A while ago, we noticed that a Freshdesk account was automatically created for an external supplier that had been CC'd in a ticket by a customer. The account creation was triggered by his e-mail response. After reading stop account auto creation and reaching out to Freshdesk support, I have concluded that this is expected behavior by design.
However, I'm wondering, is automatically storing personal data (name and e-mail) for a customer's external supplier GDPR compliant?
If I look at the legal text found in the EU journal, chapter II, article 5, six possible grounds for lawfully processing personal data are listed, of which at least one should apply. To summarise:
- The subject has given consent
- Processing is necessary for performing a contract
- Processing is necessary to comply with legal obligations
- Processing is necessary to protect vital interests
- Processing is necessary to carry out a task in public interest
- Processing is necessary for the legitimite interest of the controller or a 3rd party
I'm not sure which of these points would apply when automatically storing data of an external supplier.

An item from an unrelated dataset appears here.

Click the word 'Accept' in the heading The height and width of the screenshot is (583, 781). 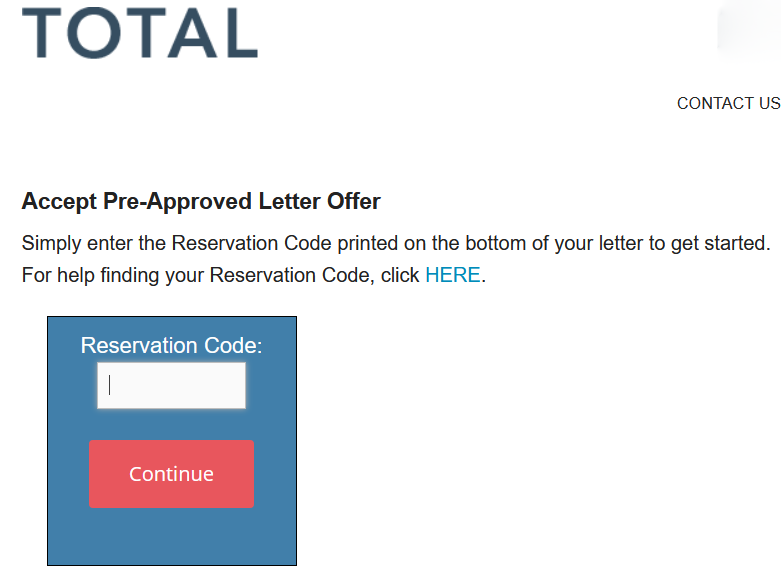pyautogui.click(x=59, y=202)
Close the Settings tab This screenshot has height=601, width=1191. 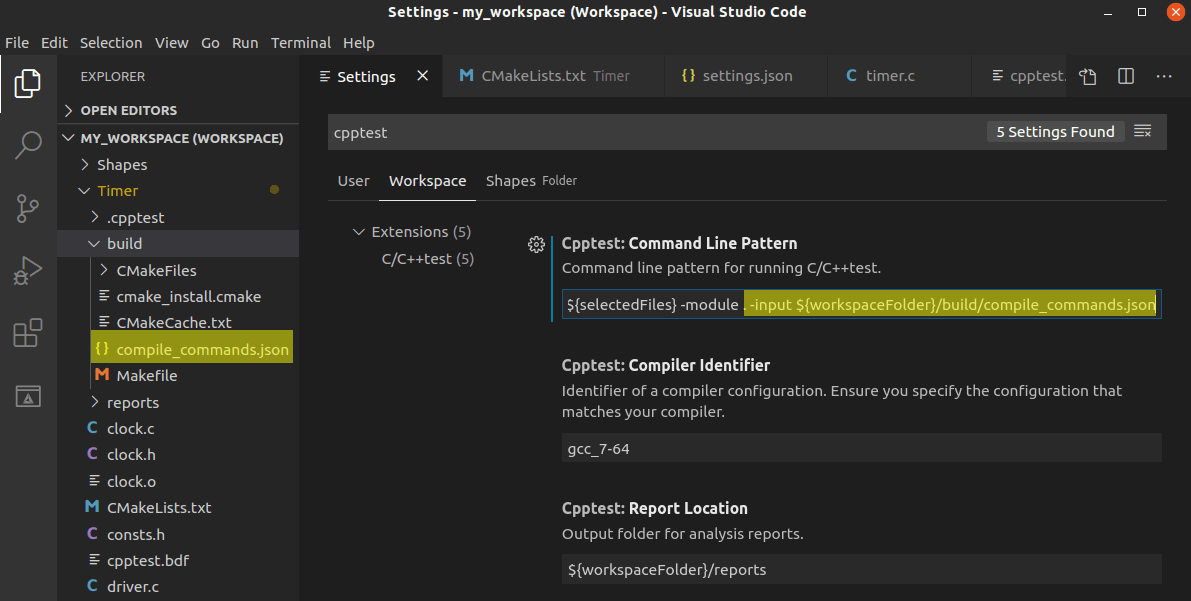click(423, 76)
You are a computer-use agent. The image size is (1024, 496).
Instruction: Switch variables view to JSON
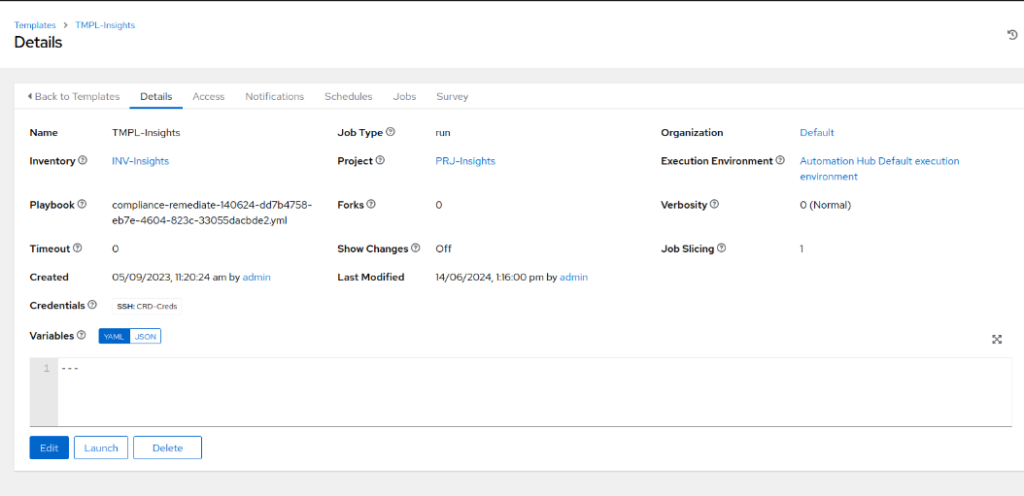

- We do have a contract with the customer. The external supplier is not a party in this. Point two does not seem to apply.
- The external supplier has not given consent. Consent should also be stored in a way that can be reproduced.
- Checking if any of these points apply seems difficult if the personal data has already been automatically stored. The “damage” has already been done, checking lawfulness can only be done afterwards.
I was wondering what your thoughts are on this?